At least it hadn’t taken long for them to figure out, while Jackson was screaming and dying and being eaten alive, that a shot to the head would do the trick.
Webster grits his teeth and locks his eyes on the man in front of him. He doesn’t like to remember.
Joe snorts and grabs his gun, a clank of metal and the stamp of his feet against the ground. “Hell made Hitler,” he says, steals the cigarette from between David’s fingers and takes a slow, burning drag, and exhales when he speaks. “Those things don’t got shit on him.”
On the twelfth day of Their existence, a German soldier is eaten right outside of their barrier. It’s vicious and bloody and rotting hands and faces tear into a living thing that screams garbled, blood-choked German.
Web thinks it’s a little like art and he hates himself for it.
When They’re finished all that’s left are the scatters of half-eaten organs and a body that’s now a shell. Heffron’s panting beside him, urking noises in the back of his throat, wet and on the verge of sickness and when he finally gives into it, loses precious food in a half-digested mess on the ground, Webster closes his eyes.

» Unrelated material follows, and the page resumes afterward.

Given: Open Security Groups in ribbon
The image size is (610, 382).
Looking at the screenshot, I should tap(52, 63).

The smell is worse than the one that hangs over the town, worse than the dying noises of the German, and he almost appreciates the irony.

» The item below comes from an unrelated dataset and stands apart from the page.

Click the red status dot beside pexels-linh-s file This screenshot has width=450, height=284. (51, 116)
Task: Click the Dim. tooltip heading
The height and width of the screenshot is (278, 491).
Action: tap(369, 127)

Those around him, himself, they were men who had lived through war; men who had watched their best buddies die in droves around them and they were reduced to cowering behind a weak wall of scavenged wood and scrap metal, throwing up at the sight of blood when they had all been painted in it before.
“You okay?” he asks, finally, after the same pushing, drooling nausea that hit Heffron subsides in his own stomach.
“Fuck no,” Heffron rasps and spits on the ground near Webster’s boot.
Fires burn everywhere at night, to aid what little artificial light they have left, but it’s not the light that keeps everyone awake. They don’t moan, They don’t groan, but They shuffle. The scuffing of American and German issued boots, kicking against dirt and cobbled roadways. Webster spends part of his nights reading, part of them writing, and the rest with Liebgott.
The circles under his eyes are a rich bruise, a heavy sand-paper feeling each time he blinks.
He couldn’t sleep even if he wanted to, though, and he envies the way Joe snores beside him and he doesn’t think it was all that wise to let him fall asleep but he doesn’t have the heart to wake him.
Instead he goes to the window, lights a cigarette, and watches a stumbling shadow pass by a few feet away.
“Don’t suppose we’ll ever see home now,” David says, to no one in particular, when he’s with a group that’s sent to check what food they have left. The supplies are dwindling and the weight is on Winters’ shoulders. David knows that the Major knows that soon enough he’ll have to send a patrol out, a group of men risking their lives to bring back abandoned k-rations and round up any livestock that’s still around.
“Home?” Guarnere laughs, throwing aside a rotting potato before facing him, “you ain’t got a home anymore.”
It’s truth in a gruff Philadelphia accent and it makes Webster cringe.